START Extracted text
Earth (Magill Book Reviews)
Anne and Paul Ehrlich, whose previous books include THE END OF AFFLUENCE and EXTINCTION, have for years been prominent activists in the ecological movement. Their background in biological research (with an emphasis on population biology) and concern with the issues of diminishing resources and the environmental results of nuclear war inform this introductory work on the current state of the environment. They begin with several chapters on the evolution of life on the planet and the development of ecosystems, showing how plants and animals interrelate to form balanced, productive regions of desert, tropical rain forest, and prairie.
The second section discusses the disastrous growth of population in both the industrialized and undeveloped countries. Poor land management, a lack of ecological understanding, and the pressure to develop more land to feed growing populations have contributed greatly to the decline of ecosystems that could eventually affect the climate of the entire world.
END Extracted text
START Dataset content
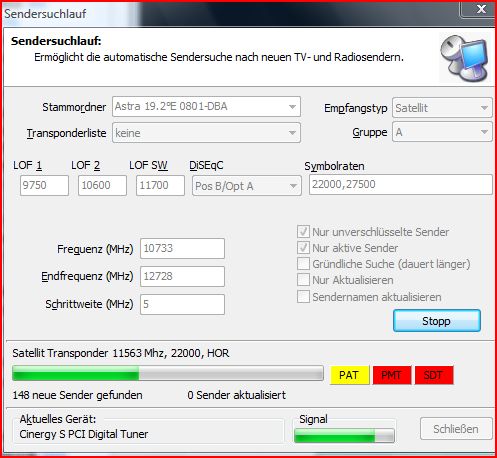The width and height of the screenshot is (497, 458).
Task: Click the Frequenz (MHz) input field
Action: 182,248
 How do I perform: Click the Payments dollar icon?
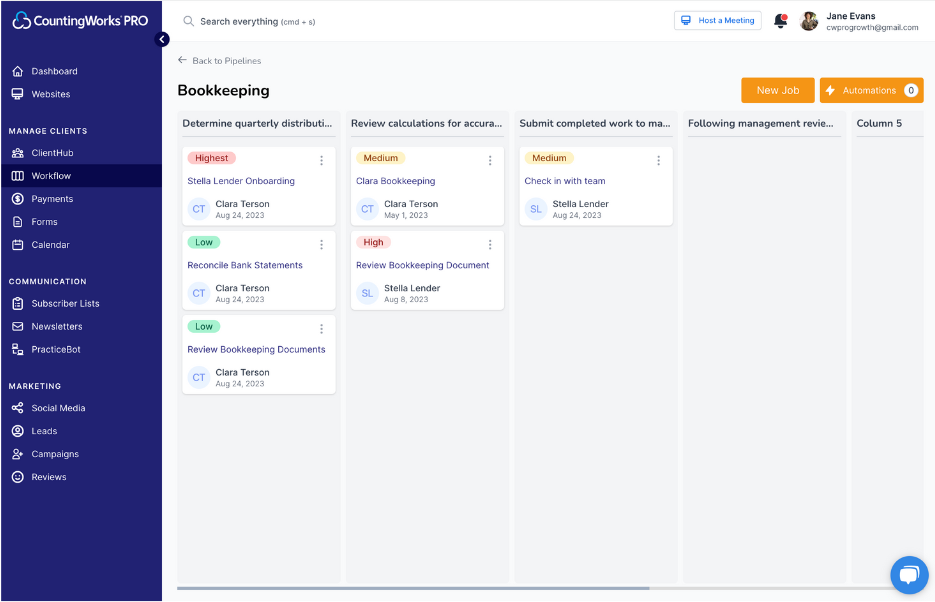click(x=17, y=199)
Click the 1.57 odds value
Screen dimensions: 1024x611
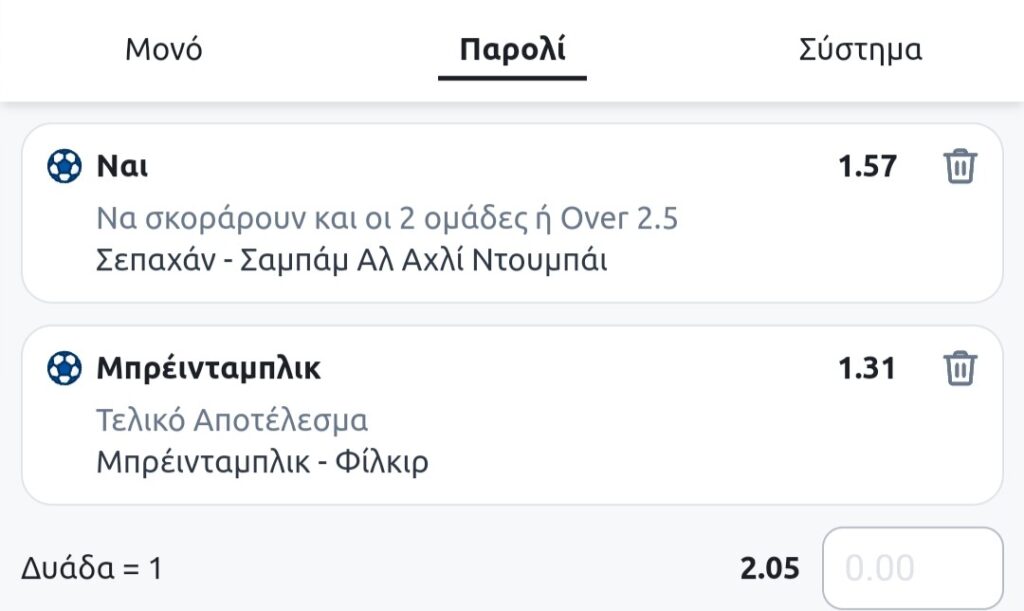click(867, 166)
END Dataset content
## Exercise aim
Summarize the book review of Earth in two sentences.

## Problem solution
Anne and Paul Ehrlich, longtime ecological activists with a background in biological research, wrote Earth as an introductory work on the current state of the environment. It opens with chapters on the evolution of life and the development of ecosystems such as desert, tropical rain forest, and prairie, and then a second section discusses the disastrous growth of population and how poor land management, a lack of ecological understanding, and the pressure to develop more land have contributed to the decline of ecosystems that could eventually affect the climate of the entire world.